東日本大震災、復興の今--富士通アイソテック

大河原克行

2011-05-18 12:37

 東北地方を襲った東日本大震災。多くの生産拠点が被害を受けたが、福島県伊達市にある富士通アイソテックもその中の一社だ。

 富士通のデスクトップPCを生産する富士通アイソテックの、被災から復旧、そして復興に歩み始める様子を追った。

震災がフル稼働中の生産ラインを襲う

 富士通の国内向けPCサーバ、デスクトップPCを生産する富士通アイソテックは、福島駅から車で約30分。福島駅からは、阿武隈急行を使い保原駅で降りるのが最寄りだ。取材に訪れた4月中旬には、阿武隈急行はまだ部分開通の状態。震災の影響が大きいことを物語る。

富士通アイソテックの生産棟。1階でPCサーバを、2階でデスクトップPCを生産※クリックで拡大画像を表示 富士通アイソテックの生産棟。1階でPCサーバを、2階でデスクトップPCを生産※クリックで拡大画像を表示

 3月11日午後2時46分に発生した東日本大震災で、福島県伊達市の富士通アイソテックは震度6弱の地震に見舞われた。

 最初の揺れはそれほど大きいものではなかったが、時間が経つにつれて揺れはだんだん大きくなっていった。
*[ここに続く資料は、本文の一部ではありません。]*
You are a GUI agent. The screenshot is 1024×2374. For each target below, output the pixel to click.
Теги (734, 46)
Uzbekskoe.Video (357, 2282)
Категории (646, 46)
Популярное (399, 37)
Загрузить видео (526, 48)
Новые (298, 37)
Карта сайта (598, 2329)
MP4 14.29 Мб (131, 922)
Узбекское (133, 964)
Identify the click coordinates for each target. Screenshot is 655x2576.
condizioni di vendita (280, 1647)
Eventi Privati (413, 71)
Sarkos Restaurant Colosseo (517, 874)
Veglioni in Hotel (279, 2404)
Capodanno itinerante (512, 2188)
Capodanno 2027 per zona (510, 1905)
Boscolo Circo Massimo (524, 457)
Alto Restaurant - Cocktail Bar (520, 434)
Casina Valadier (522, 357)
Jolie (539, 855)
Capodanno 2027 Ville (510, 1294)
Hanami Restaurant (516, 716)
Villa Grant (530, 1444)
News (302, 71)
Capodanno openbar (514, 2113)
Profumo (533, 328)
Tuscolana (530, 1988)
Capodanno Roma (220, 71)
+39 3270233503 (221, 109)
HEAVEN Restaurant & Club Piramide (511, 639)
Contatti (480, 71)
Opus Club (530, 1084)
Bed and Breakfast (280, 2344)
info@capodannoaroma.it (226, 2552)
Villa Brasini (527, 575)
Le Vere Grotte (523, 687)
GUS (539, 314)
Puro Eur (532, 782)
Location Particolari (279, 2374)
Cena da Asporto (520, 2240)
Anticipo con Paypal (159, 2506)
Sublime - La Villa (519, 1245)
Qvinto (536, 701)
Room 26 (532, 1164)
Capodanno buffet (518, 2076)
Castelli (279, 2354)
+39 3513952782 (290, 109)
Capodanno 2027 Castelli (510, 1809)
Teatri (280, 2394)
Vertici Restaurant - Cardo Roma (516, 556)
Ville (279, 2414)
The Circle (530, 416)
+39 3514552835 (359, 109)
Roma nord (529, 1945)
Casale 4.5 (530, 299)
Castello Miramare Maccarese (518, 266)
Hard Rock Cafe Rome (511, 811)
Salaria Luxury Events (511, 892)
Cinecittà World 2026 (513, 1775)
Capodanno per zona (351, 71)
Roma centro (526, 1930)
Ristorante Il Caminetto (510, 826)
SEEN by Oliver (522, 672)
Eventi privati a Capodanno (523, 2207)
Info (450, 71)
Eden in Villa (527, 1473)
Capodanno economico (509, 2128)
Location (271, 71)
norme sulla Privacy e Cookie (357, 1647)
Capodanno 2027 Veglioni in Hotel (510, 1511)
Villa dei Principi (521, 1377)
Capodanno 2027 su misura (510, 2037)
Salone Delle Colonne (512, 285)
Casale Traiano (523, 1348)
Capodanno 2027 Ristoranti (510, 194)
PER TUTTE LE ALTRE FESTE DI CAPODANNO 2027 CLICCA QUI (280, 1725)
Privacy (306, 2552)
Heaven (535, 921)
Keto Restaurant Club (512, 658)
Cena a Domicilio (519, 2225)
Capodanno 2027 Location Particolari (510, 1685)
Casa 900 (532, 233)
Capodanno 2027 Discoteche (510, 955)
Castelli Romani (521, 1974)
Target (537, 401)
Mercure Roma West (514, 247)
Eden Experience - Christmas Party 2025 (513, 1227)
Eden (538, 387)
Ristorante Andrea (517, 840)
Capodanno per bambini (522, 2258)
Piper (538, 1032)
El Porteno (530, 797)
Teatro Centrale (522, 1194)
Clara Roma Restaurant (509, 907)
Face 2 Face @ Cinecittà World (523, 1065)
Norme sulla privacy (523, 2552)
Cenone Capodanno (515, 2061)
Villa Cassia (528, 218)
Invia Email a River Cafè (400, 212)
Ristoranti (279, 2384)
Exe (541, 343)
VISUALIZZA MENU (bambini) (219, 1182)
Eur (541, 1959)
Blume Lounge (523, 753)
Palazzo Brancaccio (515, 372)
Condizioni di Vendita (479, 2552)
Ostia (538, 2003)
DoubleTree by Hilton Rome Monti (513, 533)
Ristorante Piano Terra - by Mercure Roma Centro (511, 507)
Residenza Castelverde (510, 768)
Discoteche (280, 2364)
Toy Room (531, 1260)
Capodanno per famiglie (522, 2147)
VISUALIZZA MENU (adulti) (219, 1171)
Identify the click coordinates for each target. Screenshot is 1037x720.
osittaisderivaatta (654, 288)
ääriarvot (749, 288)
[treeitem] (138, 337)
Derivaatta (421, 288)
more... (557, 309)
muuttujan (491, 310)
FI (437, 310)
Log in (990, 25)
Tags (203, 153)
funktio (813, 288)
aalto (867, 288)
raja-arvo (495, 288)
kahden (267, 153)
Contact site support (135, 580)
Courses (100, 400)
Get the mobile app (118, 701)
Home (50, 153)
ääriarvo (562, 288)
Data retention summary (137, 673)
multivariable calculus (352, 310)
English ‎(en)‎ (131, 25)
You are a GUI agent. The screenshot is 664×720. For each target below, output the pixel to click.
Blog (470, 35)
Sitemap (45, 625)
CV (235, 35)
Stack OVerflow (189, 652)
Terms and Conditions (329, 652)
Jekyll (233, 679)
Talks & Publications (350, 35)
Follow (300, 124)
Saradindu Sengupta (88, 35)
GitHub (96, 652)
 そのとき、生産ラインでは年度末需要にあわせてフル生産体制を敷いており、デスクトップPCだけでも約200人が作業していた。

 最初こそ作業台の上にあったPCやサーバを押さえていたスタッフだったが、揺れが大きくなるのに従い、身の危険を感じ始め、すぐに逃げ出した。

 生産中のPCは作業台から落ち、部品がそこらじゅうに散乱し始めた。その後の余震で、天井からは大型エアコンが落下。天井を這っていた空調ダクトやケーブルが落ち、壁もはがれ落ちた。すぐに屋外に逃げ出したことで、約1000人の従業員は全員が無事だったが、生産ライン上にあった約1000台のPCや、500台弱のPCサーバは廃棄しなくてはならなくなった。

被災したデスクトップPCの生産ラインの様子。多くのマシンが床に落ちてしまった※クリックで拡大画像を表示 被災したデスクトップPCの生産ラインの様子。多くのマシンが床に落ちてしまった※クリックで拡大画像を表示
PCサーバの生産ラインでは作業台からマシンが落下してしまった※クリックで拡大画像を表示 PCサーバの生産ラインでは作業台からマシンが落下してしまった※クリックで拡大画像を表示
天井から空調ダクトが落ち、什器が倒れている※クリックで拡大画像を表示 天井から空調ダクトが落ち、什器が倒れている※クリックで拡大画像を表示
天井がはがれ落ちている※クリックで拡大画像を表示 天井がはがれ落ちている※クリックで拡大画像を表示

事前に策定した事業継続計画に則って行動

 富士通のパソコン事業部門では、被災した際の事業継続計画を事前に策定。これに則り、ノートPCを生産する島根富士通に、デスクトップPCの生産を一部移管することを決めた。本来のルールならば、その日のうちに意思決定することになっていたが、相次ぐ余震で工場内部に立ち入ることができず、状況確認に遅れが生じ、移管を決定したのは震災から2日後のことだったという。